Instructions to follow.
Reproduce these lines with each "Where should I click to" switched to "Where must I click to" and everything else left unchanged. Leave the pictures out of your answer.
══════════
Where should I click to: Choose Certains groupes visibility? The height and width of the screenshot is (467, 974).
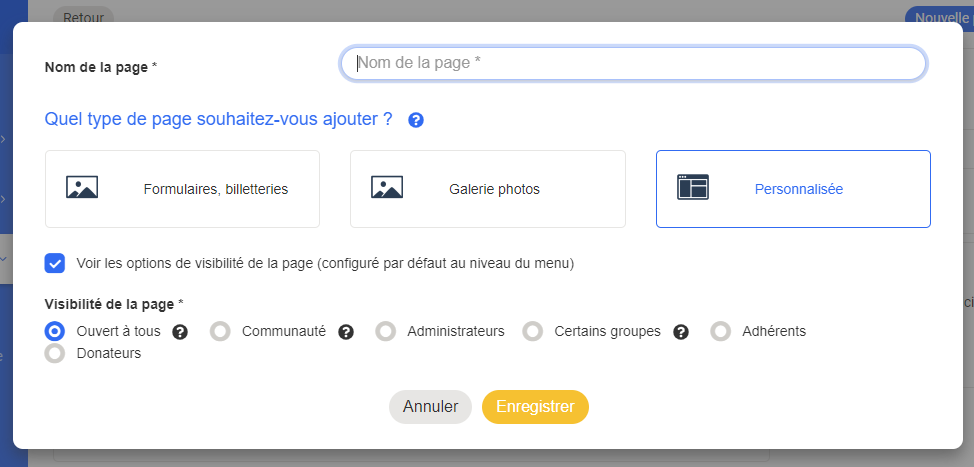pos(533,331)
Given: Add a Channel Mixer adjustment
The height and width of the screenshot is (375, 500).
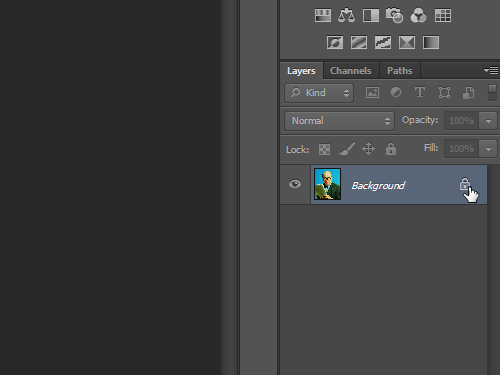Looking at the screenshot, I should click(418, 15).
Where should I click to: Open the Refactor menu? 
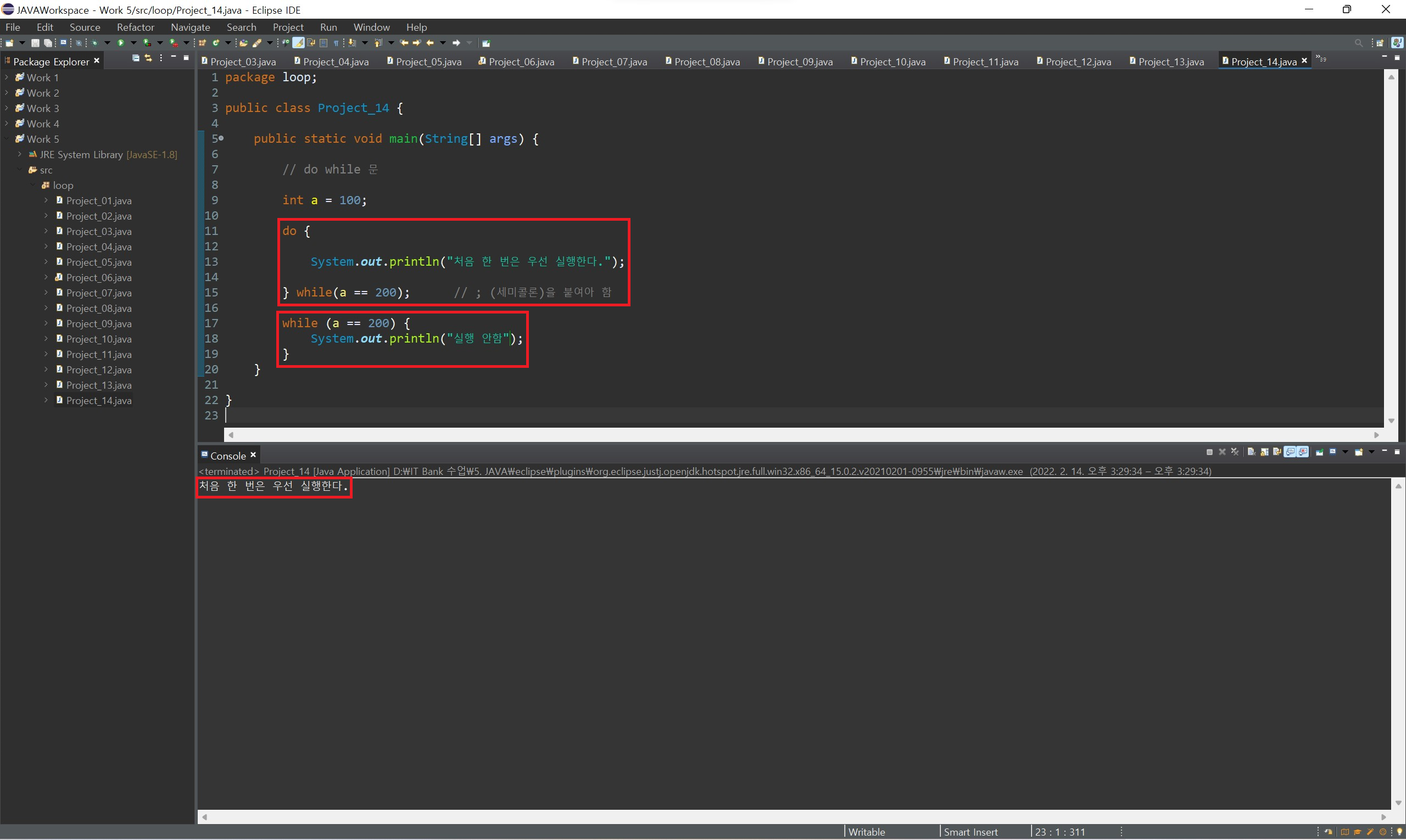pyautogui.click(x=135, y=27)
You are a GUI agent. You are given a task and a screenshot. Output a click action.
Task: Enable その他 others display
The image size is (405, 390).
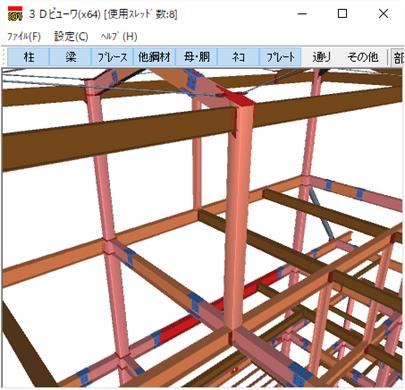363,57
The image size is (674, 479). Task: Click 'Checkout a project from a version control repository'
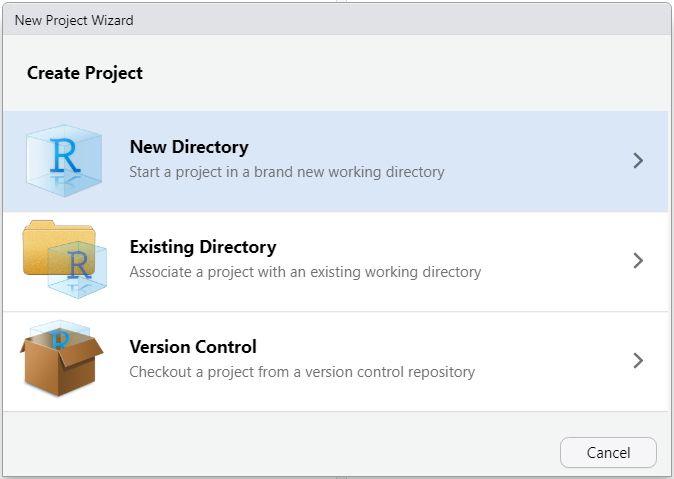point(302,372)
══════════
Result.
Where must I click to: Choose Certains groupes visibility? The height and width of the screenshot is (467, 974).
pos(533,331)
Given: Add a Channel Mixer adjustment
The height and width of the screenshot is (375, 500).
Looking at the screenshot, I should click(418, 15).
Where must I click to: Open the Refactor menu? 
pyautogui.click(x=135, y=27)
You are a GUI agent. You are given a task and a screenshot. Output a click action.
Task: Enable その他 others display
The image size is (405, 390).
363,57
The image size is (674, 479). Task: Click 'Checkout a project from a version control repository'
point(302,372)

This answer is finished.